The cloud. Other vendors talk about shifting security “into the cloud” but they typically mean nothing more than hosted malware signatures. Instead of transporting all their signatures down to each individual user’s machine, security vendors host them in the cloud. But there’s a problem. To write a traditional signature, a security vendor needs to see the original piece of malware, but thanks to server-side polymorphic techniques, malware today typically spreads in very low numbers, meaning that most malware variants will never be discovered by these vendors. (Our studies have shown that the majority of new malware variants only ever exist on fewer than 50 machines in the entire globe.) And, if the vendor can’t discover and obtain a copy of a malware sample, they obviously can’t analyze it and write a signature for that file. So, while users may have to download fewer virus signatures to their computer, their overall protection level is still limited to those samples actually discovered by the security vendor, which has not changed. So here the cloud doesn’t help much—it is speeding up access to signatures, but it doesn’t provide any new security capabilities.
- Website reputation. So what about looking at the source of a software file, i.e. the website from where it came? Perhaps that can tell us something? When some vendors talk about reputation, they’ve taken just this approach. They’ve built systems that focus on examining the track record of a site to serve up either good or bad files. Again, here though, there’s a problem. While it is true that many websites are set up solely to deliver malicious files to the unsuspecting user over time, unfortunately today there is a fundamental shift by attackers to try and target legitimate sites as the delivery mechanism for new malware. This proves problematic for website reputation systems because no security vendor will want to tarnish a reputable legitimate website with a bad reputation, and so the proliferation of malware continues.
Reputation-based technology is more than just another technology wave.
Reputation-based, predictive technology solves many of the problems of today’s security landscape by creating an environment where Symantec never actually has to examine and analyze a malicious file in order to protect users from it. This nails the polymorphic threat issue on the head. Reputation-based technology is able to predict the likelihood of a brand new, never-before-seen file being either good or bad, simply by looking at its attributes. This greatly increases the speed at which its calculations can be made and makes it a much more robust, long-term solution for today’s micro-distribution of malware climate.
We’ve been working on this brand new approach for the last three years. The data collection began in mid-2007 as part of our then “new” Norton Community Watch program, as a volunteer program.

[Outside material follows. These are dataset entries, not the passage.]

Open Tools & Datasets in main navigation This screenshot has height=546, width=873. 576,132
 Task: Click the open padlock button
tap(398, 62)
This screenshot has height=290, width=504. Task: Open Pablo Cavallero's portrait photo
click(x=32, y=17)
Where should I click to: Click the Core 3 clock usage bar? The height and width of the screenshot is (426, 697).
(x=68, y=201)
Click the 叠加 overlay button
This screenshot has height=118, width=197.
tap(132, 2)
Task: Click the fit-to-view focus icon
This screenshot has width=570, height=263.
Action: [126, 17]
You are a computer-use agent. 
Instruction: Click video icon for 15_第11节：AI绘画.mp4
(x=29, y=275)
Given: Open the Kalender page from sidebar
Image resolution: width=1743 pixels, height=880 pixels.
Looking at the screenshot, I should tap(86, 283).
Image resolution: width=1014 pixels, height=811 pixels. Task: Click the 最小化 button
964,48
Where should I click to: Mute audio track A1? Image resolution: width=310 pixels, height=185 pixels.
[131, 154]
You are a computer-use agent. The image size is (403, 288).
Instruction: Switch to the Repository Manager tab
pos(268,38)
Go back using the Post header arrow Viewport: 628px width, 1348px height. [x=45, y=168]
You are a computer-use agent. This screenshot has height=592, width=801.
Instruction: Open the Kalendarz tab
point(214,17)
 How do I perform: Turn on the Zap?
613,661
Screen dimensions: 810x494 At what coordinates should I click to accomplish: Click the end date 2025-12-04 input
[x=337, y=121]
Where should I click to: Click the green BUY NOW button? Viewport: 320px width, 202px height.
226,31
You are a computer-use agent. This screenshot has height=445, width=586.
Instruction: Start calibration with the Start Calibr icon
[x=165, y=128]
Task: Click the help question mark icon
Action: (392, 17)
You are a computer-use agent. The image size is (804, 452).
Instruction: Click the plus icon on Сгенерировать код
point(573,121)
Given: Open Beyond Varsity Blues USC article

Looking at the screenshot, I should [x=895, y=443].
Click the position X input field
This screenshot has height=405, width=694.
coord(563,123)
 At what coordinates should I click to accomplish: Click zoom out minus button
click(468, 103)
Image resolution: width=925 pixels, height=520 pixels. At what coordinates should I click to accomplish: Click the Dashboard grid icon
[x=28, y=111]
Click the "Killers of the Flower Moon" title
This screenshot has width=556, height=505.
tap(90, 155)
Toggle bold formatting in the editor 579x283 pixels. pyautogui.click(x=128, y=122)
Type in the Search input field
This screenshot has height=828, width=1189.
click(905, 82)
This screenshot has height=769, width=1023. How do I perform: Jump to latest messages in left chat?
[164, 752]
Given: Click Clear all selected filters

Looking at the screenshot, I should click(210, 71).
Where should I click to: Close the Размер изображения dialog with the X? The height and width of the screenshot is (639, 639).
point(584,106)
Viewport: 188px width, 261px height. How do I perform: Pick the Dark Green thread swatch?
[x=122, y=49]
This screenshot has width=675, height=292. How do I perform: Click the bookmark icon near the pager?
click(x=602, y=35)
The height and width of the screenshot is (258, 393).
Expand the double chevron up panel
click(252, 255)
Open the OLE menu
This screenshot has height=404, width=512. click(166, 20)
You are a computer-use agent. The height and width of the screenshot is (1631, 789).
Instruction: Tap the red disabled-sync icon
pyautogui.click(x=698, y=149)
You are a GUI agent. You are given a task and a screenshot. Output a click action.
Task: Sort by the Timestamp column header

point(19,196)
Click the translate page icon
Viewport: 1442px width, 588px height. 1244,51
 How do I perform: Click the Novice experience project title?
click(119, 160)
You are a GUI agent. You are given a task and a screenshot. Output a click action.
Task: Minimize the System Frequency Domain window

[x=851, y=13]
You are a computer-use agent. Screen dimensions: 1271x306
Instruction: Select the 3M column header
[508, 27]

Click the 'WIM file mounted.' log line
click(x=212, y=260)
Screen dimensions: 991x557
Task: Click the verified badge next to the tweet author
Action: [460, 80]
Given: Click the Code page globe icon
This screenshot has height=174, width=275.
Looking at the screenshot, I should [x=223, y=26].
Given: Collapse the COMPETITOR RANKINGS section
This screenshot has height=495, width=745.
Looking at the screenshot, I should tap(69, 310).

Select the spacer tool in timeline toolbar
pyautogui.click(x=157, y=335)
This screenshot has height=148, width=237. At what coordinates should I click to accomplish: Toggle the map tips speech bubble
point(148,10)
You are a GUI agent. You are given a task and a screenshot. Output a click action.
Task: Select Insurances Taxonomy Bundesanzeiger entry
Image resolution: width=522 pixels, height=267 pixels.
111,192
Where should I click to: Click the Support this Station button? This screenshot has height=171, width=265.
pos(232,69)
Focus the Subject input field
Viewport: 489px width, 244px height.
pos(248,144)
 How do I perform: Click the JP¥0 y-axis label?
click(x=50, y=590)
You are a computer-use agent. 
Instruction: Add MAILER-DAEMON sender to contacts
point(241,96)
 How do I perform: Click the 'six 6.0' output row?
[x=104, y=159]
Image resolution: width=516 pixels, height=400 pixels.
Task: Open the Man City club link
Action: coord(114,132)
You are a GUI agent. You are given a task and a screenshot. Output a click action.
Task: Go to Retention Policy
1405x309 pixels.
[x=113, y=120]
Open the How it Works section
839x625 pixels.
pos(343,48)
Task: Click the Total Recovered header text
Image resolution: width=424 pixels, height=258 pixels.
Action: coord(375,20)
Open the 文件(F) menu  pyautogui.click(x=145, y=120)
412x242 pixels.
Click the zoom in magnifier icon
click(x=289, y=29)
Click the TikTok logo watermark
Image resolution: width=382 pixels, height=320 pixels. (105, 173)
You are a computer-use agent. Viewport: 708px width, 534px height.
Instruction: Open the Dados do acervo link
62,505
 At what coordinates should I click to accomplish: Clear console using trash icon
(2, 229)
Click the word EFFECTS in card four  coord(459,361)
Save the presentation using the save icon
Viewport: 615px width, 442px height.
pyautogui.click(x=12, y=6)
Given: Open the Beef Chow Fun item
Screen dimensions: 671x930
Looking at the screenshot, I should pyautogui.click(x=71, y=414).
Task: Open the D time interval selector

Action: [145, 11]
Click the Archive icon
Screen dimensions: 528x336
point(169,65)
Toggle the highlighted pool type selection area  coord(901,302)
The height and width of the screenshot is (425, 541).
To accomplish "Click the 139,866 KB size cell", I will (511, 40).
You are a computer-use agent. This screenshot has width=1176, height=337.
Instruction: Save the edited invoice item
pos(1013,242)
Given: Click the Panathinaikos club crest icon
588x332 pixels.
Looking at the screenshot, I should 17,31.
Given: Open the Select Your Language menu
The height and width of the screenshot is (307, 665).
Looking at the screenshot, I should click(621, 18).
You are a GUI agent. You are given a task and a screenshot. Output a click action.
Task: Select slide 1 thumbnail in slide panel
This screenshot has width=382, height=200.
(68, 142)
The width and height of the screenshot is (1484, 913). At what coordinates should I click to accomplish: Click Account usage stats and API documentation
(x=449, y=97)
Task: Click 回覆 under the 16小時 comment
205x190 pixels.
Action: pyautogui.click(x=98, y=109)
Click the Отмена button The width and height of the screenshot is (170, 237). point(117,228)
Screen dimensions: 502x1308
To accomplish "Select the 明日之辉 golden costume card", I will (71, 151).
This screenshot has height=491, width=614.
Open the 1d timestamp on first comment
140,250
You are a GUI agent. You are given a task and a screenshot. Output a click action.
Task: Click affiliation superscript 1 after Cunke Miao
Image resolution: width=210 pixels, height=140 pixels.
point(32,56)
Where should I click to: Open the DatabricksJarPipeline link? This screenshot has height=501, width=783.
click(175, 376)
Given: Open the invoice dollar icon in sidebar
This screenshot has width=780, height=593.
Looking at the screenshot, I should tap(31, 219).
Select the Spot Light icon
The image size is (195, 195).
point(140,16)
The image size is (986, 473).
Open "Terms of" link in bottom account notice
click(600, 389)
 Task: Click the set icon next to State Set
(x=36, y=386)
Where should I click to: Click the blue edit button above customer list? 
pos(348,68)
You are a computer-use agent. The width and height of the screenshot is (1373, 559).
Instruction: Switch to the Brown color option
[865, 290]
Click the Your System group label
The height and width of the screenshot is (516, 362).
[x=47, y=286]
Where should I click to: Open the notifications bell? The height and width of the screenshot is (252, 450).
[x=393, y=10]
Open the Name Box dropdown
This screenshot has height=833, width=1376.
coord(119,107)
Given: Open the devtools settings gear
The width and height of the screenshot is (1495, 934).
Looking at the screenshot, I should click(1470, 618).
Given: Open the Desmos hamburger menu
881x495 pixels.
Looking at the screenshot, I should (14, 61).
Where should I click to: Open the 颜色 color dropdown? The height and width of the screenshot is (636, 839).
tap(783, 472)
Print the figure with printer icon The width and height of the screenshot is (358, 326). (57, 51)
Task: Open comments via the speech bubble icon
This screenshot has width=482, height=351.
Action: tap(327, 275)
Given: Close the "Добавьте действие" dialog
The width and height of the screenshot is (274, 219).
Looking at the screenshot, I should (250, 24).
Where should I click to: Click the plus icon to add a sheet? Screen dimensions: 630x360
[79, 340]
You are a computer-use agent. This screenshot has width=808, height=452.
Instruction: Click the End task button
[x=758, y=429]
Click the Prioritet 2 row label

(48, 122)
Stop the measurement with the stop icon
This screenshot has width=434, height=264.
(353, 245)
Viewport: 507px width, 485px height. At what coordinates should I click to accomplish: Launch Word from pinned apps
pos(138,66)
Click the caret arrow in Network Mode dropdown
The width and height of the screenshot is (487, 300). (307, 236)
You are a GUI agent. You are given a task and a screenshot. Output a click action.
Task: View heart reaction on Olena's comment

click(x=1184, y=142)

We first started to use this data in mid-2008 as part of our Norton 2009 products, in which a feature known as Norton Insight used the data to construct whitelists of known good applications (such applications don’t need to be scanned repeatedly on our customer machines, thus leading to much faster security). Just a month ago we reached a new milestone with the launch of our 2010 Norton products that use reputation-based technology to block totally new and never-before-seen malicious files. We believe this technology is not just part of another wave, but rather defines an entirely new way of protecting our customers’ machines.